Junto disso, tem os fóruns, blogs, sites, e toda uma rede de informações dedicada a discutir e compartilhar produtos de entretenimento sul-coreanos. O próprio Hong Sang Soo, embora não seja um cineasta de grande apelo popular, encontra seu público através dos nichos de cinéfilos, e isso a gente tá observando na mostra aqui no Rio. Tem um público cativo.

“Hahaha” (2012). Crédito: Caixa Cultural RJ.

No plano internacional, a Ásia vem tornando-se um pólo político e econômico de grande relevância, isso certamente vai impactar as indústrias cinematográficas de vários países, como vocês analisam o futuro do cinema nesta região e sua relevância para o mundo? E quais as oportunidades que se apresentam para a indústria brasileira?

A potência das indústrias cinematográficas da Ásia não é nenhuma novidade. Para além dos filmes que circulam em festivais de cinema, existe uma vasta tradição de conteúdo popular em diversos países que tiveram alcance global, como a China e Hong Kong (com os filmes de ação), Japão (com os animes de variados gêneros e as séries live-action de ação) e Índia (os melodramas musicais). São resultados de políticas culturais bem-sucedidas que funcionam a longo prazo.

Na Coreia, os investimentos sistemáticos começaram no final da década de 1990 e, vinte anos depois, o país está colhendo os frutos. É o que pesquisadores chamam de soft power, um poder exercido através da cultura, e não do poderio bélico, por exemplo. Isso movimenta não apenas a indústria cultural, mas a economia como um todo do país. Pensando no caso do Brasil, estaríamos agora começando a colher os frutos de uma política cultural reiniciada em meados dos anos 1990, depois da devastação vivida na era Collor.

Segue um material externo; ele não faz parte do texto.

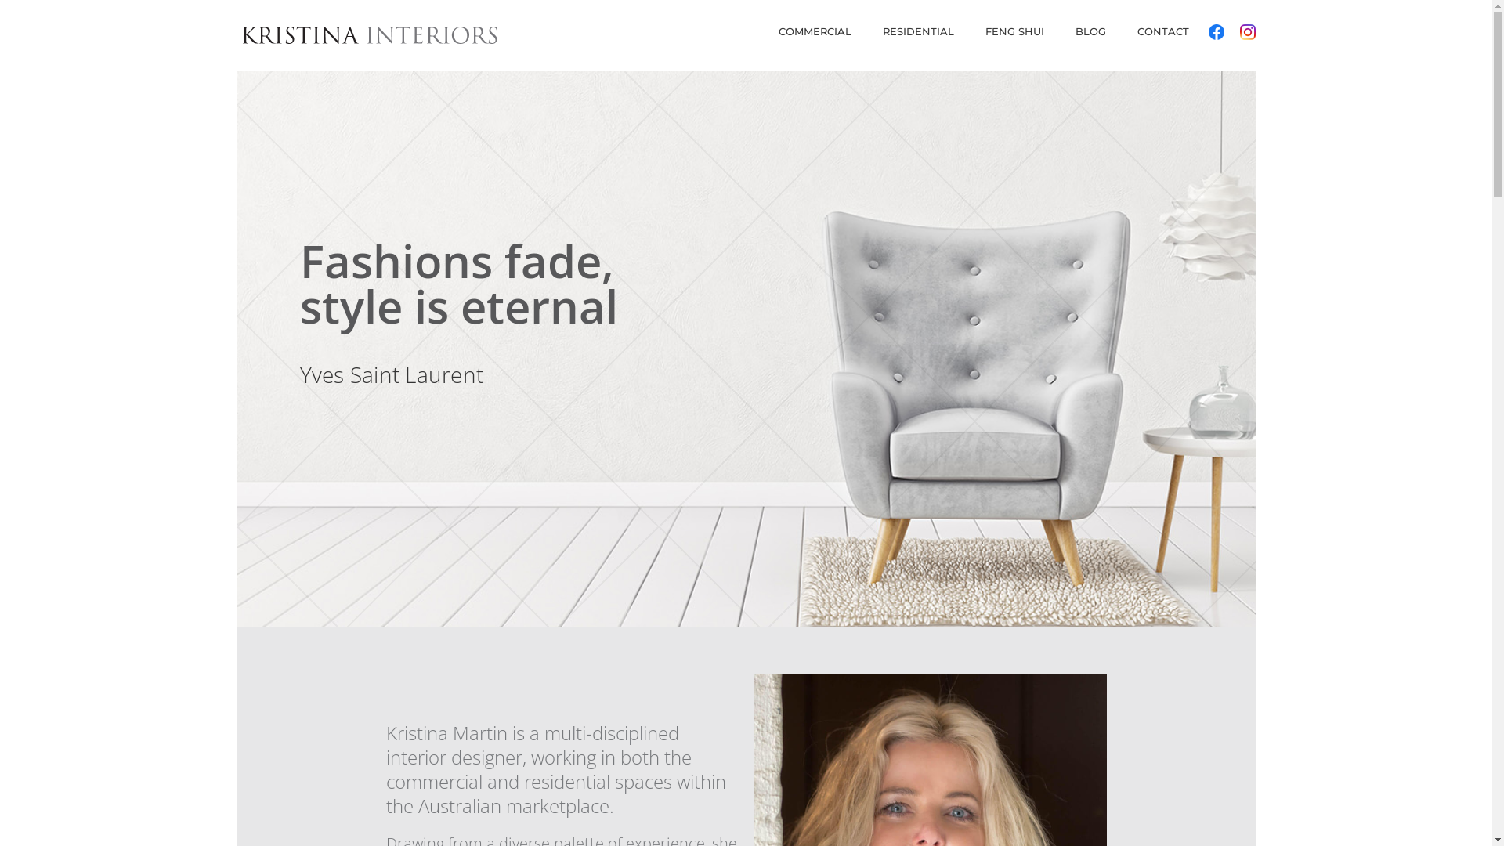 The width and height of the screenshot is (1504, 846). I want to click on 'BLOG', so click(1089, 36).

Por isso, é muito triste perceber como o atual governo está estupidamente desmontando nossa cultura, ao invés de valorizá-la e entendê-la como parte de uma cadeia muito maior. Afinal, para além dos milhares de profissionais diretamente empregados nessas atividades, elas podem ainda trazer externalidades positivas ao conjunto da sociedade.